INVESTIGADORES
MARTIN mariana
congresos y reuniones científicas
Título:
CHARACTERIZATION AND PREVENTION OF THE PROTEOLYTIC CLEAVAGE OF PLANT PHOSPHO-ENOLPYRUVATE CARBOXYKINASE.
Autor/es:
MARTÍN, M.; PODESTÁ, F. E.
Lugar:
Bariloche, Argentina
Reunión:
Congreso; XXXIX Reunión anual de la SAIB; 2003
Resumen:
In plants, phosphoenolpyruvate carboxykinase (PEPCK) catalyses a key
step in the gluconeogenesis during germination of fat storing seeds, plays an
important role in photosynthetic carbon assimilation in some CAM and C4
plants, as well as in the CO2concentrating mechanism of certain
algae. Plants PEPCKs have unique, species-specific, N-terminal extensions that
are rapidly lost by proteolysis during preparation of cell extracts. Being the
site of reversible phosphorylation, proteolytic cleavage of these extensions
hinders the study of the regulation of PEPCK activity.
The aim of this study was to find proper conditions to extract and
purify native PEPCK from endosperm of 5 days old Ricinus communis germinating seeds.
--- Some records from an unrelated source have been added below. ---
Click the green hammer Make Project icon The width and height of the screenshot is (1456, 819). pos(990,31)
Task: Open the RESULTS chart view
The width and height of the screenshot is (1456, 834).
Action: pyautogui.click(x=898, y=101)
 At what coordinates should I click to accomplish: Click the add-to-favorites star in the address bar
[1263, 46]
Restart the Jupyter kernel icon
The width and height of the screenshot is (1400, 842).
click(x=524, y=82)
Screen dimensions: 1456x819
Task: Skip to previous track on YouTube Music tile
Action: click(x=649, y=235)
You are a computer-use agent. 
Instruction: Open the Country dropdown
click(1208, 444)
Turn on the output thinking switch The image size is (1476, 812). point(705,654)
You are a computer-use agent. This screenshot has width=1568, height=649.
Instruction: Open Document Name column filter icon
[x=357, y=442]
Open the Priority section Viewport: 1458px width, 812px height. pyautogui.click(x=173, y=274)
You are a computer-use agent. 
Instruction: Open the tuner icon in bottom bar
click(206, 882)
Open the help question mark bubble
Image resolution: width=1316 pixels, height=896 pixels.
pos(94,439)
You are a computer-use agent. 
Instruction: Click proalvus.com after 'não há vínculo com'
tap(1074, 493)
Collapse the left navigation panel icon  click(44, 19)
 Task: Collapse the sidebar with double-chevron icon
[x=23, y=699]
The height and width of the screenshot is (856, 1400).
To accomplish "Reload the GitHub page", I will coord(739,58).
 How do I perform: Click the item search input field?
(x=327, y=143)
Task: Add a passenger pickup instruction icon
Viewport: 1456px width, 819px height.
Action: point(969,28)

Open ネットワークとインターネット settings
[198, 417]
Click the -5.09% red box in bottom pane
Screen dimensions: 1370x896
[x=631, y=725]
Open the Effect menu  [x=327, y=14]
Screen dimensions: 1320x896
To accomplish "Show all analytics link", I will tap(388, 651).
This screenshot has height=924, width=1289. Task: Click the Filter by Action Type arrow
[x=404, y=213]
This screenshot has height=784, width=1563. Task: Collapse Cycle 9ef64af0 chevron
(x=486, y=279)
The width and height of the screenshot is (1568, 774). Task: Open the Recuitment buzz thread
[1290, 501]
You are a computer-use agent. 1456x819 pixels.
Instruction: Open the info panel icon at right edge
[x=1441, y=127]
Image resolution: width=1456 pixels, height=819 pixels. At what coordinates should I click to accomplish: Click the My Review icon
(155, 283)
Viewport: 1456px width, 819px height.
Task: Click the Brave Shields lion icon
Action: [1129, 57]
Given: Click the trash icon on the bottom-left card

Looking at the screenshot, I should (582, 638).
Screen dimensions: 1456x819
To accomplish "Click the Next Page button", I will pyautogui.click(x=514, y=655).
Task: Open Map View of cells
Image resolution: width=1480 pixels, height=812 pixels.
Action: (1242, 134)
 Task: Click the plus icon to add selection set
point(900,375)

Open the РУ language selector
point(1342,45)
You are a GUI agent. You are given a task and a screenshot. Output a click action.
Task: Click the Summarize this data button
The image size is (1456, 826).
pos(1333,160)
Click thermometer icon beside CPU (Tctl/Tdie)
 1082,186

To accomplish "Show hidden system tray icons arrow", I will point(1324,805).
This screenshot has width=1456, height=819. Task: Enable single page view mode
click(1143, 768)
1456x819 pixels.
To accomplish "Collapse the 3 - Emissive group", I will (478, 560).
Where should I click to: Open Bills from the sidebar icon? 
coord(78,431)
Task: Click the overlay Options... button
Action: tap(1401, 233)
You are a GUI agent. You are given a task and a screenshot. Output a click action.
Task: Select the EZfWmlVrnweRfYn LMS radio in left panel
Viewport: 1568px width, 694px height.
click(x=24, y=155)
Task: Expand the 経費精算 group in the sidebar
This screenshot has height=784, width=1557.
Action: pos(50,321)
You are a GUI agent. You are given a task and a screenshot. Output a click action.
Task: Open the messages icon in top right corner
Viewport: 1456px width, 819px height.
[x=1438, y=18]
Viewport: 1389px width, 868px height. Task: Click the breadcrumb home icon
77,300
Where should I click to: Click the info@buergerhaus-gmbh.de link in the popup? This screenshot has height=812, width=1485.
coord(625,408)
PEPCK presented a subunit
molecular mass of 80 kDa in extracts obtained under denaturating conditions
when analyzed by western blot using affinity-purified antibodies against
truncated PEPCK from pineapple leaves. Studying the time course state of PEPCK
subunit in extracts made at different pH values with and without DTT, we
concluded that a cysteine endopeptidase might be responsible for the
degradation of PEPCK to a truncated subunit form of 66 kDa. A wide range of
protease inhibitors was tested but none was completely useful to prevent
proteolysis.
A combination of high pH and protease inhibitors was found to be most
effective to prevent proteolytic cleavage and maintain activity of PEPCK.